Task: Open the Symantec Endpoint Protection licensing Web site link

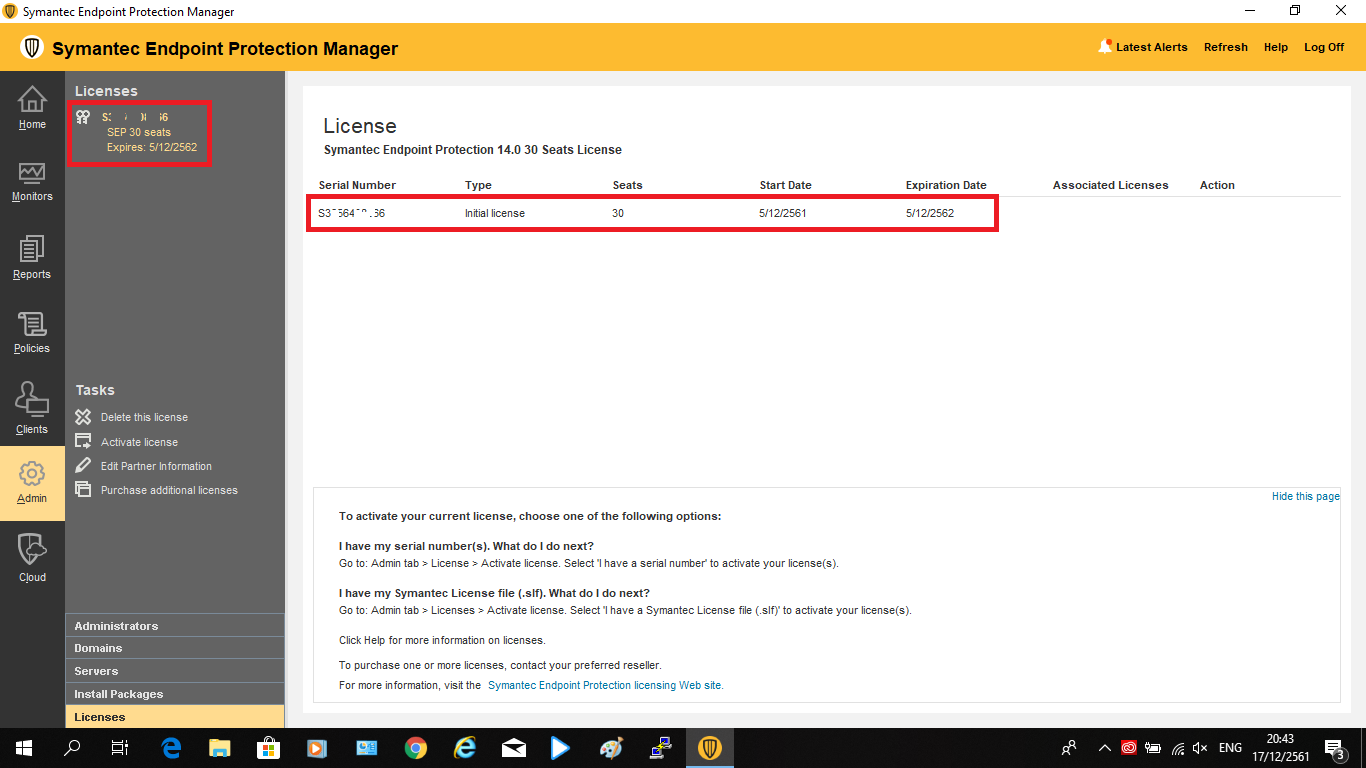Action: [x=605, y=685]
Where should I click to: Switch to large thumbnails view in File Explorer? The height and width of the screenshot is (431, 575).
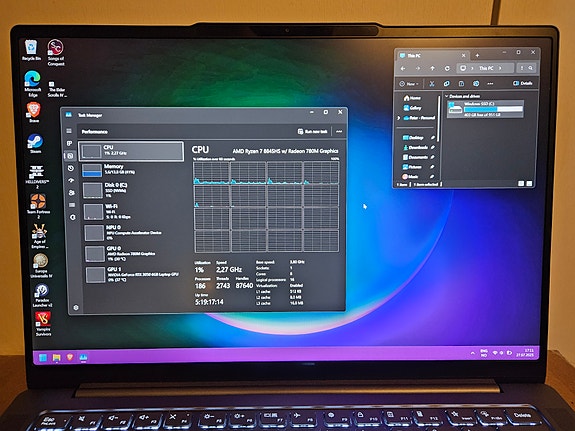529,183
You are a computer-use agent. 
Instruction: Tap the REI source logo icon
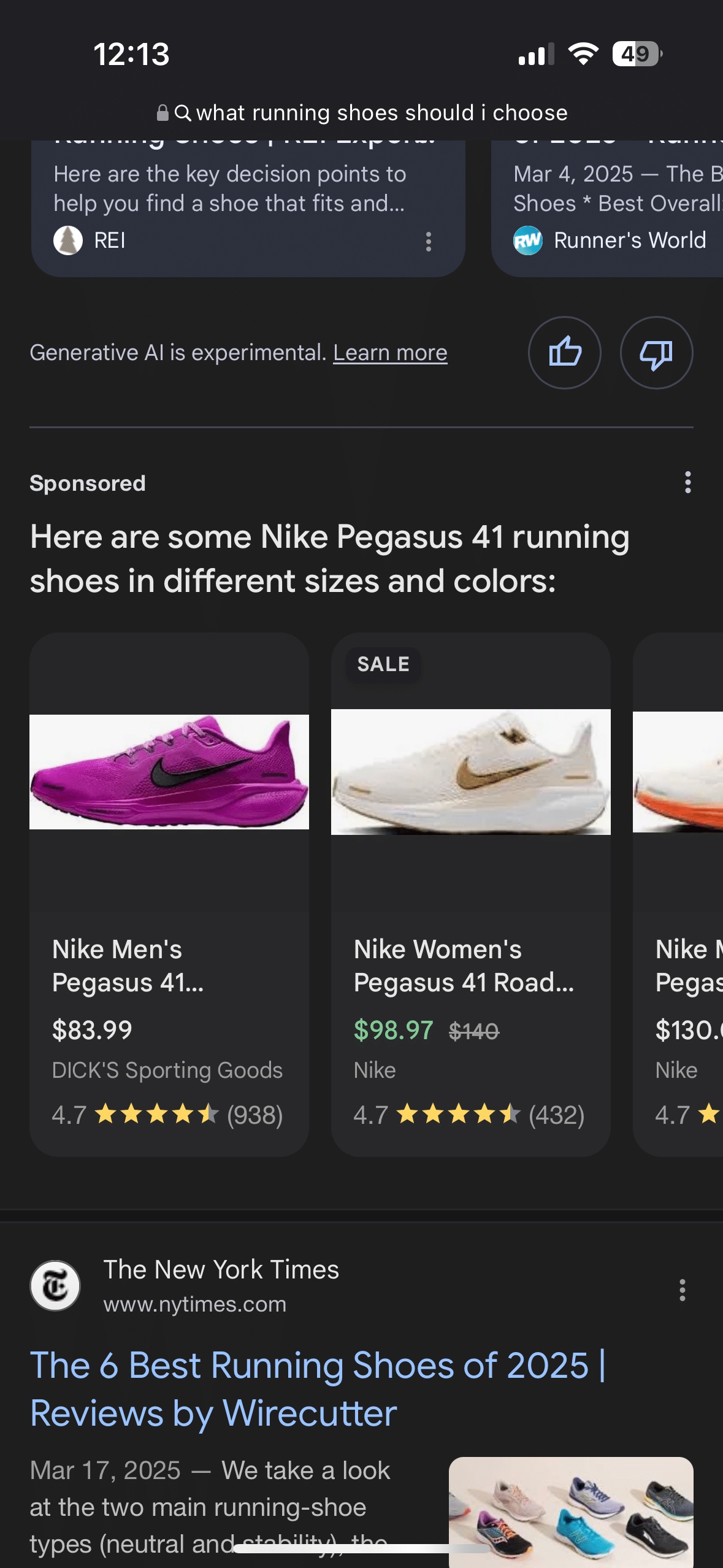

****************************************

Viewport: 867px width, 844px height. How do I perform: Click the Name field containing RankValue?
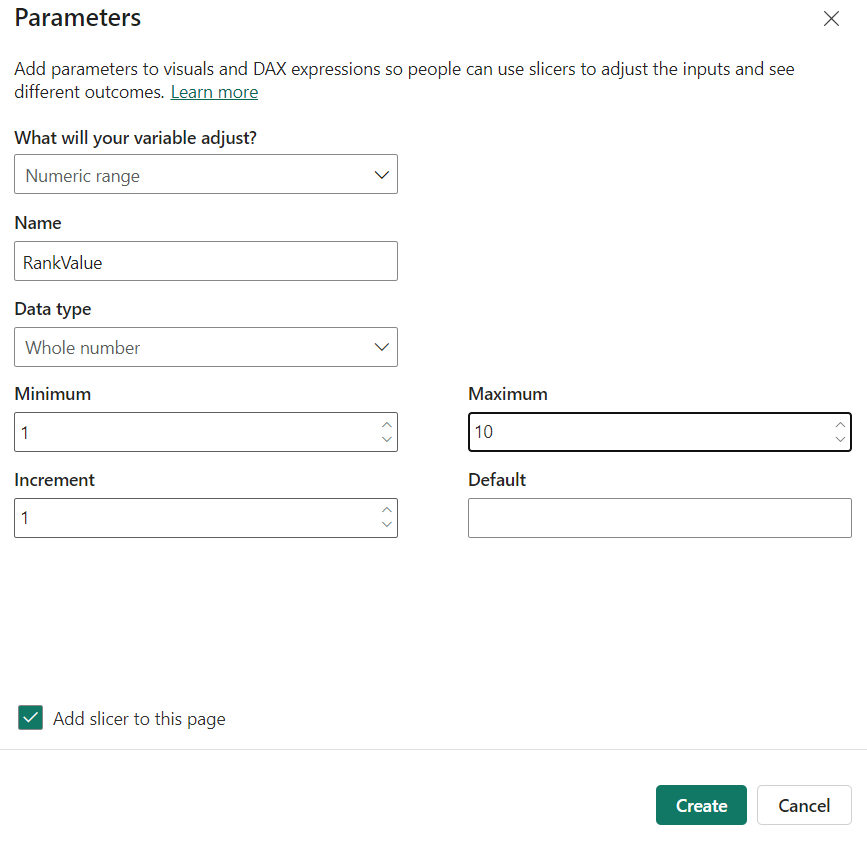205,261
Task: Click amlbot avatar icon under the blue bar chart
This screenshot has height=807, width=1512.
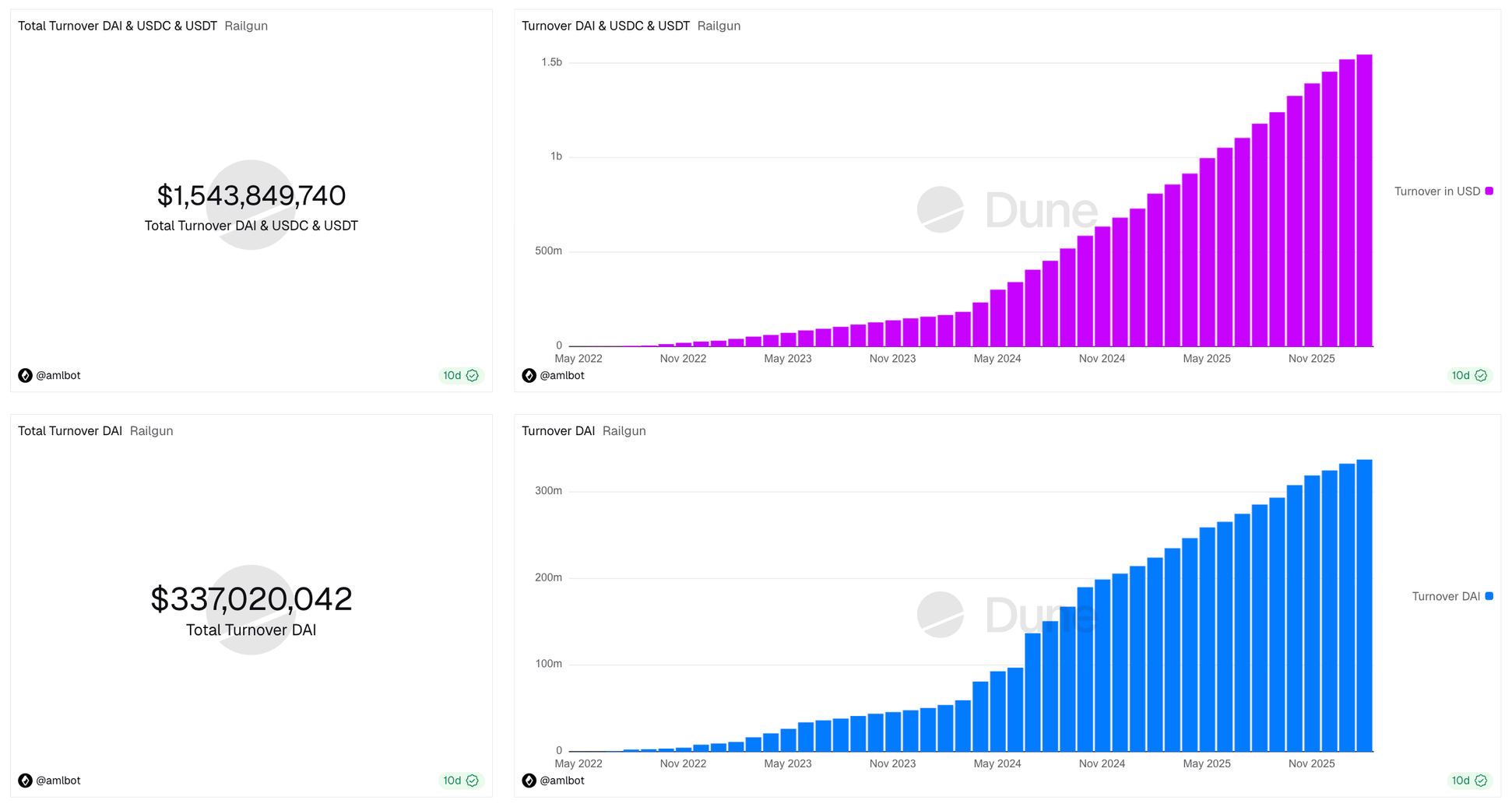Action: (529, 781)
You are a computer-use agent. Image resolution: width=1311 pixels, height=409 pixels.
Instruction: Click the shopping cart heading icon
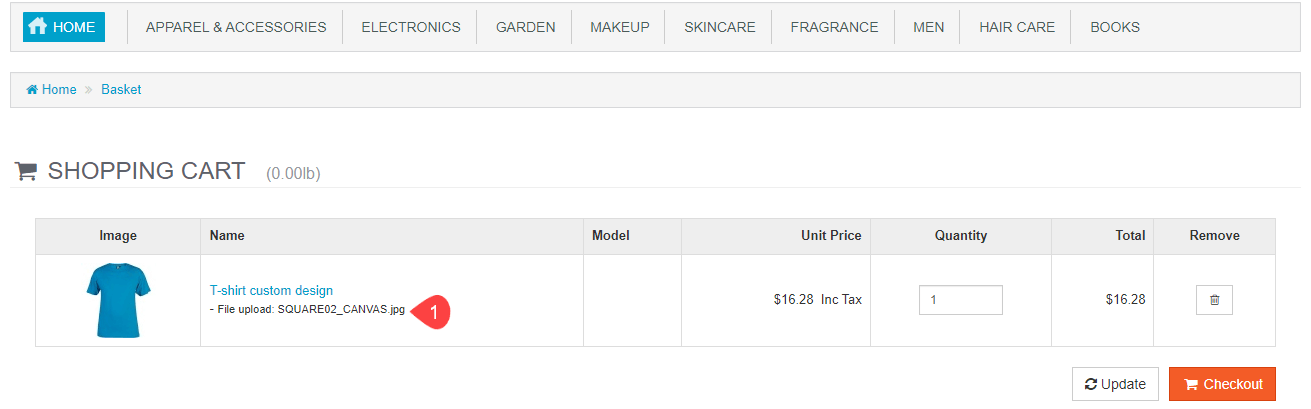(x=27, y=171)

****************************************

> _EXERCISE BRIEF_: The material above holds pictures; leave them out and set down exactly the lines from the line with "Task: Open the" to the line with "Instruction: Tap the REI source logo icon", both included.

> _TASK SOLUTION_:
Task: Open the Symantec Endpoint Protection licensing Web site link

Action: [x=605, y=685]
Where should I click to: Switch to large thumbnails view in File Explorer? The height and width of the screenshot is (431, 575).
529,183
You are a computer-use agent. 
Instruction: Tap the REI source logo icon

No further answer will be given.